When it comes to the most romantic of all the international holidays, during Valentine’s Day retailers aim to capitalize on shoppers’ love and affection in order to win sales and enhance the customer experience.
During this emotion-oriented holiday, retailers need to establish their strategies around two key ideas, according to Chip Bell, consultant and author of the book The 9 ½ Principles of Innovative Service. “There are two elements that are central to the whole concept of Valentine’s Day: One is the element of generosity, and the other is the element of surprise,” Bell said in an interview with Retail TouchPoints. “If you think about the whole essence of what Valentine’s Day really means, those two elements need to be woven through every retailer’s customer engagement strategy.”
Several companies are offering solutions designed to help retailers engage during Valentine’s Day. SmartGift, for one, provides online gifting technology, designed to enable retailers to “mimic the in-store, real-world experience of gifting” all while offering a seamless omnichannel experience, according to Monika Kochhar, Co-Founder and CEO of SmartGift.
“We allow the gift giver to send a greeting card, virtually wrap the present, send a video message or a personalized photo,” said Kochhar in an interview with Retail TouchPoints, “which helps create that feeling that you walked into the store, picked out an item, bought it, wrapped it, attached a card to it and sent it to the recipient.”
For the gift-giver, in-store processes such as selecting a greeting card and choosing gift wrapping paper subconsciously boost the overall experience. For the gift recipient, being able to virtually open a gift provides an element of surprise through a channel that struggles to tap into such emotion.
“The surprise element that comes with gifting — especially on holidays like Valentine’s Day — is really important, and for us as a solutions provider for omnichannel retailers one of the biggest tasks was to transition the element of surprise throughout each of our channels,” Kochhar added. “Having the recipient virtually unwrap and open their gift helps bring in that human reaction of surprise.”
Enhancing Return Experiences
Retailers also can tap into more user-friendly return practices in order to improve the experience for online shoppers. Allowing gift recipients to return and exchange a gift using the same email that the gift came from can ensure satisfaction, even before the initial gift is even shipped.
“When the recipient opens the gift, and much like the traditional sense where you get the gift and bring it back to the store to return it, we show other items to the recipient that might be of interest to them,” Kochhar said. “This helps create that in-store feel.”
Kochar added: “I think that — overtime — this kind of functionality will be what all consumers will demand. It will become a big area of interest among all retailers because consumer preferences shift as paradigm shifts occur, and retailers have to alter their offerings when these paradigm shifts happen. E-Commerce is evolving, and the act of gifting should evolve with it.”
Leveraging The Mobile Experience
With almost 82% of the population owning a mobile device, and 74% actively using their mobile devices while shopping, brands cannot afford to ignore the mobile device as a customer engagement tool during the Valentine’s Day holiday.

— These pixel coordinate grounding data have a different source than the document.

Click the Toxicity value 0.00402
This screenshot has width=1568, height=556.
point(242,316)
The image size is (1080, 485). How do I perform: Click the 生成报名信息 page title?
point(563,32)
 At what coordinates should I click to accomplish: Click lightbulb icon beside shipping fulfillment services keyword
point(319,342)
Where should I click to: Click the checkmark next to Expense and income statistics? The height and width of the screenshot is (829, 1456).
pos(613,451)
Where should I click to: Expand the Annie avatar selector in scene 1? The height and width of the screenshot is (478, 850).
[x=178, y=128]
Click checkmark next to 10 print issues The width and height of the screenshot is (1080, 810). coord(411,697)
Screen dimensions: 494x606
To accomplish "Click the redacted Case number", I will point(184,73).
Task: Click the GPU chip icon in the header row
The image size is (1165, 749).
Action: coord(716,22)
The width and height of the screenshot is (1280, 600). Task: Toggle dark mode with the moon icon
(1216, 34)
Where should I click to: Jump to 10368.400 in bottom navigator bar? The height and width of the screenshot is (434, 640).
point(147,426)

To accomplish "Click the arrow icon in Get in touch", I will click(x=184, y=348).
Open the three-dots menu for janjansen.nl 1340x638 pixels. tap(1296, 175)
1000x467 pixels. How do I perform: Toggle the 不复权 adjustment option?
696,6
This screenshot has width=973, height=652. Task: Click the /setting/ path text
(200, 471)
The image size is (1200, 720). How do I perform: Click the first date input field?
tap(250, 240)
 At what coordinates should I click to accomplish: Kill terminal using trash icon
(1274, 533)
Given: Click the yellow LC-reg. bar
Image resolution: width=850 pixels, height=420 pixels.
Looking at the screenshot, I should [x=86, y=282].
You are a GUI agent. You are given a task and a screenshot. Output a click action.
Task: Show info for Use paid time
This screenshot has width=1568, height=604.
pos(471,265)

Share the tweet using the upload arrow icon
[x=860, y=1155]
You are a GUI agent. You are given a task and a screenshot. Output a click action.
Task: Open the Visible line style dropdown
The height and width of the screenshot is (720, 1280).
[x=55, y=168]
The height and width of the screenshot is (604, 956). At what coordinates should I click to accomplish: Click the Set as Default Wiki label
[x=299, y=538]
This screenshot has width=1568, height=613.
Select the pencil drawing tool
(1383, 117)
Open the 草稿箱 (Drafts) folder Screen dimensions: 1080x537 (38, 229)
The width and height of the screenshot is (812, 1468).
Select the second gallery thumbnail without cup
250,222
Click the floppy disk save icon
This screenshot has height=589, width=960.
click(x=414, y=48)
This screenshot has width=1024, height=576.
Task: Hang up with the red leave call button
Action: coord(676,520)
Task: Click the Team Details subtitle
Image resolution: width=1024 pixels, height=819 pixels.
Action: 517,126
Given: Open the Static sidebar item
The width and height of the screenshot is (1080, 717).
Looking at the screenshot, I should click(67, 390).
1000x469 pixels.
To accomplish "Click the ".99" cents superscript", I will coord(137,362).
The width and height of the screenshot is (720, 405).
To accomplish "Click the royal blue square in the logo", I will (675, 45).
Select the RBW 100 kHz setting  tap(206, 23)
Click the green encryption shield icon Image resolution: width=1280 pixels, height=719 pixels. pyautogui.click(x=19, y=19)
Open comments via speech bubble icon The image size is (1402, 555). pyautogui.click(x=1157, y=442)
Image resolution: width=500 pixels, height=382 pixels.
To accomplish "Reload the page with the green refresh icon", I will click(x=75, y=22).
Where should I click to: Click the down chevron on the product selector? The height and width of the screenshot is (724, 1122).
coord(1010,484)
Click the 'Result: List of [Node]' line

Merging in-store experiences with mobile provides retailers with numerous opportunities to engage customers while they shop for their significant other. In one example, BloomSnap, a feature found on the online flower marketplace BloomNation, allows customers to see the bouquet of flowers they purchased in the form of a photo sent directly from the florist before the bouquet is shipped.
“BloomSnap is just another way for customers to get that same feeling they would get when they were walking into the flower shop and looking at the products available,” said Farbod Shoraka, CEO of BloomNation, in an interview with Retail TouchPoints. “That is the experience we want to create.”
Forward-thinking retailers are using this type of personalization — while incorporating the elements of Valentine’s Day — to leave consumers not only pleased with their experience, but willing to continue shopping the brand after the holiday has passed.
“Flowers are an emotional gift; you send them either because you are very happy for someone or you want to show respect, sympathy and various other sentiments” Shoraka said. “These flowers hold meaning for the customer, so you want to make sure that the customer’s message is being properly conveyed.”
Make Sure Customers — And Employees — Feel The Love
Superior customer engagement takes more than just an automated CRM system to create the personal and intimate interactions that they expect on Valentine’s Day. Employees are the first physical connection with the customer during the in-store shopping journey, and it is very difficult to leverage the customer’s emotions on Valentine’s Day when employees feel insignificant.
“On Valentine’s Day, you want your employees to push customer engagement towards making the customer feel loved,” Bell said. “The opposite will not be a negative experience, but an indifferent experience. Nothing is worse than having a customer try to give a cashier money, and the cashier shows no signs of caring.”
Bell added that above all, retailers can make employees feel important by including them in the brainstorming and decision-making process. “That feeling of high-value and appreciation is then passed on to the customer, providing highly energized and passionate engagement.”